The financial and banking systems coming into this health care crisis were on firm footing, and still appear to be. We don't anticipate unemployment to experience a sustained spike, as we would traditionally see in a typical recession. You would see unemployment rise to excessive levels and then take a long time to find its way back down.

That’s typically the case in a traditional recession and the root cause for a more slowly developing recovery. To be clear, we think the economic impact is going to be quite severe in the near term, but we believe we have a foundation to lead a rebound later on this year and into next year.

Given the economic foundation, we think the recovery in economic activity and business investment can be faster and more vigorous than we would normally see coming out of a recession.

Looking back at bear markets (a decline of 20% or more in the stock market) since 1955:*

  • The average total decline was about 26%, which is a little bit less than what we’ve seen so far
  • The time from the initial 20% drop to the bottom in the stock market was an average of about 86 days
  • The stock market went on to return an average of 25% over the next year and 32% over the next three years

We know this condition is unique. We don't expect it perfectly replicate this historical data. But markets ultimately find a bottom, and we think the broader-term outlook can remain positive.

What can I do?

We believe these five actions can help you navigate this period of uncertainty and market volatility:

  1. Don’t panic. This too shall pass. Now that can become a bit cliché, but we think we’ve learned time and time again, from market panics to market pullbacks, that those investors who keep a level head and make disciplined decisions put themselves in the best position to navigate the volatility.
  2. Let your goals guide your decisions. It can become easy to base your investment decisions on headlines and fear. But importantly, your goals are the reason you’re investing. Make sure your investment decisions align with those goals for the long term.
  3. Put time on your side. As long-term investors, we are blessed with the advantage of time. Make sure you’re evaluating your portfolio’s performance and your ultimate achievement of your goals over a longer period of time.
  4. Leverage the power of diversification and balance. You can’t dodge every market twist and turn, but having a balanced, diversified portfolio can ultimately help you navigate it in a much smoother fashion.
  5. Be opportunistic. Long-term investors don’t need to capitalize on this pullback all at once but should consider opportunities to benefit from this decline over the longer term.

Opportunities today

  • Rebalance. Trimming overweight allocations in your portfolio and then using that to fill gaps in underrepresented areas can help put you in position to navigate the volatility as it continues.
  • Consider systematic investing. Take advantage of the ongoing volatility by systematically investing at regular intervals. This reduces the “timing” aspect as volatility plays out and puts you in a position to navigate the ups and downs.

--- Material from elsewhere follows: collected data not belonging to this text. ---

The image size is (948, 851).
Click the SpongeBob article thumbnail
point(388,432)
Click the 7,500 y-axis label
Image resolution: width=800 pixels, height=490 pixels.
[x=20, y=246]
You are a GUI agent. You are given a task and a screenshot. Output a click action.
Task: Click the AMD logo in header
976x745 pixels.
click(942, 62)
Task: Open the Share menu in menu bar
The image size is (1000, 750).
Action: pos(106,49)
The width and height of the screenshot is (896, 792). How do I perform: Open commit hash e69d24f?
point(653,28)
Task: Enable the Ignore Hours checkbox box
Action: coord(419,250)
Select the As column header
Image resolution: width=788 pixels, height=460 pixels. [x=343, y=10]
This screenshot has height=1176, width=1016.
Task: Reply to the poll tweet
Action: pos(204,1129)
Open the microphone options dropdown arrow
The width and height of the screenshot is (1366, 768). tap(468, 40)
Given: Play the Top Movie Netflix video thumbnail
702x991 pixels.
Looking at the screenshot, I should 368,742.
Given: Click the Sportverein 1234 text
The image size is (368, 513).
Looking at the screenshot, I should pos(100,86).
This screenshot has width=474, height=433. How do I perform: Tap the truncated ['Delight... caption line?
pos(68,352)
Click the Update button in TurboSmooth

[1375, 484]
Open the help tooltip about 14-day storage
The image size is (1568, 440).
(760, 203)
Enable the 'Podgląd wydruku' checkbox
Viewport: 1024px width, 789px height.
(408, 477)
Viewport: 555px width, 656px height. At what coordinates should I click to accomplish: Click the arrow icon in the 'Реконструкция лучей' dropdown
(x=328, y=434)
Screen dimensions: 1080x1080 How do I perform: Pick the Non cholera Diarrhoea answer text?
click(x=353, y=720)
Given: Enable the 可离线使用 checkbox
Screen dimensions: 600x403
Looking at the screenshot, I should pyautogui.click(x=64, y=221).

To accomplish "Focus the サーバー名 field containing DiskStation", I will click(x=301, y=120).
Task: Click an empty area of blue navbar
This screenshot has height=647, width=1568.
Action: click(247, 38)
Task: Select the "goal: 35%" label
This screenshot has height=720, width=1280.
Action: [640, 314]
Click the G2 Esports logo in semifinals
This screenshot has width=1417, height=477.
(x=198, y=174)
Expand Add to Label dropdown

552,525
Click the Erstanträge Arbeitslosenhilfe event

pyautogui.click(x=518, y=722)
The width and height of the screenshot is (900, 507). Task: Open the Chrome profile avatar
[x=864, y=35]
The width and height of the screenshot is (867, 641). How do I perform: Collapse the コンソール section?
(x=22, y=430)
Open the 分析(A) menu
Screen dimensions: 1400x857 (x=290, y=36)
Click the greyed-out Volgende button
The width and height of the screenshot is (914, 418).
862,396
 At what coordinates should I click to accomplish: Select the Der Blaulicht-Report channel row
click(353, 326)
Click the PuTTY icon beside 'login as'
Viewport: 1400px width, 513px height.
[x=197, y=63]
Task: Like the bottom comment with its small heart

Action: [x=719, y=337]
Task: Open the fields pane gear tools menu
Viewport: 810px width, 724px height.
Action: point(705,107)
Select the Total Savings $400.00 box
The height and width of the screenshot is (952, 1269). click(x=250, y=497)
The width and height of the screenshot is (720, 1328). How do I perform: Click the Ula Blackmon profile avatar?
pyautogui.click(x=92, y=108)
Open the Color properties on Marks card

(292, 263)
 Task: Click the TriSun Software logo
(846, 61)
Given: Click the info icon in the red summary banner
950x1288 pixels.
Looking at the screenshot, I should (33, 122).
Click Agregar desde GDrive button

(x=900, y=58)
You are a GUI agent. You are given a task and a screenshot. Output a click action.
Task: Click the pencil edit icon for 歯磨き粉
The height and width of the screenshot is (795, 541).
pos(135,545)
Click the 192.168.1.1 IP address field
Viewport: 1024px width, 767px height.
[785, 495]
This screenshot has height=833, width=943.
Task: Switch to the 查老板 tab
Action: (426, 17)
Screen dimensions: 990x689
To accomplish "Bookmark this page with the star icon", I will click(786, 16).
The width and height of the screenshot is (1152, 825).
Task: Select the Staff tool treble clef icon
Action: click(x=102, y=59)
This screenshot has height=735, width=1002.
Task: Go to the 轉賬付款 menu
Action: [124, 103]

Talk to your Edward Jones financial advisor about whether these strategies may be appropriate for your situation to take advantage of this volatility and keep you on track to your long-term goals.

Important information:

*Source: Bloomberg, S&P 500 Index. Past performance of the market is not a guarantee of how it will perform in the future. The S&P 500 is an unmanaged index and not available for direct investment.

Systematic investing does not ensure a profit or protect against loss. Investors should consider their willingness to keep investing when share prices are declining.

This information is for educational and illustrative purposes only and should not be interpreted as specific investment advice. Investors should make investment decisions based on their unique investment objectives and financial situation.